Summary: A lawyer who is a "municipal employee" of a city or town as defined in G.L. c.268, S1(g) may not undertake to represent a client in prosecuting any claim against the same city or town, or in connection with any particular matter in which the same city or town is a party, or has a direct and substantial interest. He may do so, however, subject to the limitations in G.L. c.268A, S17, if he has been classified as a "special municipal employee" as provided in G.L. c.268A, S1(n), unless (a) the employment involved a matter which foreseeably might involve his future participation as a "municipal employee," or become the subject of his official responsibility, or (b) he is at the time (or in some circumstances has been) counsel for the same city or town.
Facts: A lawyer serving as a part-time assessor in a town has been asked to represent a resident of that town in opposition to a land development project in the town. This project can only go forward if approved by the town's planning board and possibly by other boards and departments of the town as well. The lawyer considers his work as a part-time assessor to be in the nature of work pro bono publico. He questions whether there would be a real or apparent conflict of interest in undertaking such representation, and states that he would refrain from acting in his capacity as an assessor with respect to any matters involving his client in the future.
Discussion: Canon 9 of the Canons of Professional Responsibility admonishes lawyers to avoid even the appearance of professional impropriety. DR 8-101 and 9-101 make it quite clear that lawyers serving as public officials, whether on a full- or part-time basis, must be especially careful to avoid activities where their personal or professional interests are or may be in conflict with their public responsibilities, or where they may be using their public position to influence, or attempt to influence, a tribunal to act in favor of himself or of a client.
But we do not have to rely solely upon these general statements to decide the question before us. The legislature in G.L. c.268A has undertaken to define the limits of proper action by a "municipal employee" (including the lawyer who serves as part-time assessor here involved) in acting either as lay agent or as attorney for anyone vis-a-vis his same city or town. Unless the lawyer is at the time (or in some circumstances has been) counsel to his same city or town--as to which see our Opinion 75-7--we do not believe the fact that the "municipal employee" in question is a lawyer should impose on him greater restrictions (apart from those the above-mentioned provisions in DR 8-101 and 9-101) than are imposed by G.L. c.268A on a "municipal employee" who is not a lawyer, in connection with representing anyone vis-a-vis his city or town.

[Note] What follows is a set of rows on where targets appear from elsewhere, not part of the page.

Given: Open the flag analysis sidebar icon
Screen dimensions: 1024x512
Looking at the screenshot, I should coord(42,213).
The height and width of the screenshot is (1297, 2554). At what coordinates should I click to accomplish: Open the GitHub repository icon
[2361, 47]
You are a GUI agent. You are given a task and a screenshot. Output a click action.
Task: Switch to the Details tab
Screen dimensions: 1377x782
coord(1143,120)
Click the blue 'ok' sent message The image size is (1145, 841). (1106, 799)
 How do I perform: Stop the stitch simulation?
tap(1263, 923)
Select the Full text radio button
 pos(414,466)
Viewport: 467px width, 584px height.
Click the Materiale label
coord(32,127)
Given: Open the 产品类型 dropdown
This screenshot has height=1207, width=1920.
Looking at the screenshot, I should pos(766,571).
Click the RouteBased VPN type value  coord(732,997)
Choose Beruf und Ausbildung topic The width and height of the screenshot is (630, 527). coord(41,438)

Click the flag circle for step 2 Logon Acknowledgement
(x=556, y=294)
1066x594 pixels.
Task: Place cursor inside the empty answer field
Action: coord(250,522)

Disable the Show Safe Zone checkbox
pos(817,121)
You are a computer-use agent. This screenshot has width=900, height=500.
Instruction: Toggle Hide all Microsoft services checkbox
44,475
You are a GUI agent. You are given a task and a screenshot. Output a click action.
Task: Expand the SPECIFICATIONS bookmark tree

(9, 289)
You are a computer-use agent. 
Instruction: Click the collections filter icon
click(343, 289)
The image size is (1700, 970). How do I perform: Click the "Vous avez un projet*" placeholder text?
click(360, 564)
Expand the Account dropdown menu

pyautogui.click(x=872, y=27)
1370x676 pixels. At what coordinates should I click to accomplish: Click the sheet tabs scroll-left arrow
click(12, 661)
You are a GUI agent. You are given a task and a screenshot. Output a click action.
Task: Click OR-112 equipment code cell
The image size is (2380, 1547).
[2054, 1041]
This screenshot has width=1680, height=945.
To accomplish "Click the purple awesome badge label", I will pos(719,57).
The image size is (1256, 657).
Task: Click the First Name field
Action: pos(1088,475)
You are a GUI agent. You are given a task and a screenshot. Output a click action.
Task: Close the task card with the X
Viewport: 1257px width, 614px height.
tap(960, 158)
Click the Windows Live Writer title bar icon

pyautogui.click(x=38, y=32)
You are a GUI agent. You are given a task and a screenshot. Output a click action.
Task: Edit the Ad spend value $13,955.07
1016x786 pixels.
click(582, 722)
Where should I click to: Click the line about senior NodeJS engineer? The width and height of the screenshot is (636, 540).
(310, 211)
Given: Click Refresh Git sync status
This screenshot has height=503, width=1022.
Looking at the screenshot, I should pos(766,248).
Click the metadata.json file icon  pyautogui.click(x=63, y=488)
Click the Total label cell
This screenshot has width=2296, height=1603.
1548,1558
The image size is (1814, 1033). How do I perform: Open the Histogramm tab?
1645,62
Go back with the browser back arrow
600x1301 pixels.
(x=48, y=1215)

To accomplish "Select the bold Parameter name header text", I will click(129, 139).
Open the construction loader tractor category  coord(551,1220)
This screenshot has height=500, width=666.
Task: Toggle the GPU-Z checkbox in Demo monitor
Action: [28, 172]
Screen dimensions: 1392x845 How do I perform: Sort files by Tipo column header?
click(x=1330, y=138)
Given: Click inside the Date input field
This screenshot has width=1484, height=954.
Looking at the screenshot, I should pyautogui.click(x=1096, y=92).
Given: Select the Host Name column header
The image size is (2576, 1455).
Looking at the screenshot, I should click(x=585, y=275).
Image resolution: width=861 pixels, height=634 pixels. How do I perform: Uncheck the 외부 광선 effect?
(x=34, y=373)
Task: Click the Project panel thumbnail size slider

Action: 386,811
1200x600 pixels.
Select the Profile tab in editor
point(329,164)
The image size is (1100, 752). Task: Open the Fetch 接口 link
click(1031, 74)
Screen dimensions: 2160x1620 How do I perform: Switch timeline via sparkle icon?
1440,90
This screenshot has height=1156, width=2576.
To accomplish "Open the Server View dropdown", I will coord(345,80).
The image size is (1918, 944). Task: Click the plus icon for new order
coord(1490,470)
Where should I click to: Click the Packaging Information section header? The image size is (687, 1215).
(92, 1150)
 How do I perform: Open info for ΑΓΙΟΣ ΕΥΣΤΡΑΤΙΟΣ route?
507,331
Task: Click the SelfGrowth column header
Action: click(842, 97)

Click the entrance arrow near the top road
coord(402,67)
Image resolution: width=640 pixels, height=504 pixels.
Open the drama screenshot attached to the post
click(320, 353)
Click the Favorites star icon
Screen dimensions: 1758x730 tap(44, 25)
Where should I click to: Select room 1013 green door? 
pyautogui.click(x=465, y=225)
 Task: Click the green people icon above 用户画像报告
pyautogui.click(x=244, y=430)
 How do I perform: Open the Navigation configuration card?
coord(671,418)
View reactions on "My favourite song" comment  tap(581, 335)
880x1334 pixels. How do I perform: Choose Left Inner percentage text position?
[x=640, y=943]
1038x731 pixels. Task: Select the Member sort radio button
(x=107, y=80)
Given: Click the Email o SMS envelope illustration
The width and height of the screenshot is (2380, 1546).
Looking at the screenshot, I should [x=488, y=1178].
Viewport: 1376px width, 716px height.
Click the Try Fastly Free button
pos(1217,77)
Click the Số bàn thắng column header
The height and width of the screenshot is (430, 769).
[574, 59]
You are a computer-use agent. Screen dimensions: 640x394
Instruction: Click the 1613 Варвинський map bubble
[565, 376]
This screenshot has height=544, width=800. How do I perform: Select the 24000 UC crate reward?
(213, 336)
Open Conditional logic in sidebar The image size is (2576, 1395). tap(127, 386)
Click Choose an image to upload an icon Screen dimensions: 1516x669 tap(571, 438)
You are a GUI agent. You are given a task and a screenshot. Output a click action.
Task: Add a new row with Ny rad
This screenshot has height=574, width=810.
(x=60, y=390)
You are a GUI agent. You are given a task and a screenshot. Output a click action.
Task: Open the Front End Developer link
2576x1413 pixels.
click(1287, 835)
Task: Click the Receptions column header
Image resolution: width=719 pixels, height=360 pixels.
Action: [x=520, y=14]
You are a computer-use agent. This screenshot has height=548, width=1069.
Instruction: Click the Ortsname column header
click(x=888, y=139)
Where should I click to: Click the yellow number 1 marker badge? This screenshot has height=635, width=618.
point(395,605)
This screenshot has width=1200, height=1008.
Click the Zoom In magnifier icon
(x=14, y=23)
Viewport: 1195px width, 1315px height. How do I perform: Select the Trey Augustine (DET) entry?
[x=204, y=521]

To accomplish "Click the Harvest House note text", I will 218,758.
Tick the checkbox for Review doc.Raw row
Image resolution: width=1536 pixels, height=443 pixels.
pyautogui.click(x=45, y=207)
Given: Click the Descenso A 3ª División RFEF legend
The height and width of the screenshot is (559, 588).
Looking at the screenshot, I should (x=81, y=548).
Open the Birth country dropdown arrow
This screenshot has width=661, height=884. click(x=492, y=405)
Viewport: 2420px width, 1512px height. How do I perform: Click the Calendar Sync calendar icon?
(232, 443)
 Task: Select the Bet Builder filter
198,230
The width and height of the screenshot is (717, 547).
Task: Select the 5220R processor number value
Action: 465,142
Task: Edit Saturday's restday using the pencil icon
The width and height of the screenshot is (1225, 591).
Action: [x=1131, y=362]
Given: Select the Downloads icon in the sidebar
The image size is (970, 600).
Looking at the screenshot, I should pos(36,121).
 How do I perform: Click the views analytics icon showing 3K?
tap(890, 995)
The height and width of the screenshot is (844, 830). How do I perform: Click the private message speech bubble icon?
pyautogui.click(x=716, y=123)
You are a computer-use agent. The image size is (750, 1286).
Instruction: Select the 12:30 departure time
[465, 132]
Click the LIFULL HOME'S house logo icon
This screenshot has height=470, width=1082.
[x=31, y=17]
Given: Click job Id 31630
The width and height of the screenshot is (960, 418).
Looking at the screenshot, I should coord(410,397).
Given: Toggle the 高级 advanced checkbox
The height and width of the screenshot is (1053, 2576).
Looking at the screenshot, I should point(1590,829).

We therefore refer the inquirer to the provisions of G.L. c.268A, S17, which would bar the inquirer, as a "municipal employee" as defined in Section 1(g), whether full- or part-time, from taking the case in question, unless he has been classified as a "special municipal employee" as defined in Section 1(n). If classified as a "special municipal employee" there are still certain restrictions imposed by Section 17 with regard to the matters in connection with which he may represent anyone vis-a-vis his same city or town.
But the inquirer's offer to refrain from acting in his capacity as assessor with respect to any matters involving his client in the future does not clear the way for this particular assessor to represent a resident of his same town in opposition to a land development project in the town. As an assessor, it is foreseeable that he may be required to reassess the property involved in his representation of his client. Questions of fairness and impartiality are bound to arise, if this happens.
It is no answer that the official involved may refrain from acting on any matter involving representation of a present or former client. A public official has the obligation to carry out his duties with respect to all members of the public, and not just with respect to those with whom he has had no professional relationship. Similarly, it is no answer to characterize holding a public office as being in the nature of an activity pro bono publico, simply because the remuneration is minimal and the duties are part-time. Public office and the duties attendant thereon cannot be so minimized and thus held to some lower standard.
This conclusion is supported by G.L. c.268A, S23(a), which provides the following standard of conduct: "No officer or employee of a state, county or municipal agency shall: (a) accept other employment which will impair his independence of judgment in the exercise of his official duties ... ." We also note that EC 8-8 provides in part: "A lawyer who is a public officer, whether full- or part-time, should not engage in activities in which his personal or professional interests are or may be in conflict with his official duties."
Permission to publish granted by the Board of Delegates, 1976. As stated in the Rules of the Committee on Professional Ethics, this advice is that of a committee without official governmental status.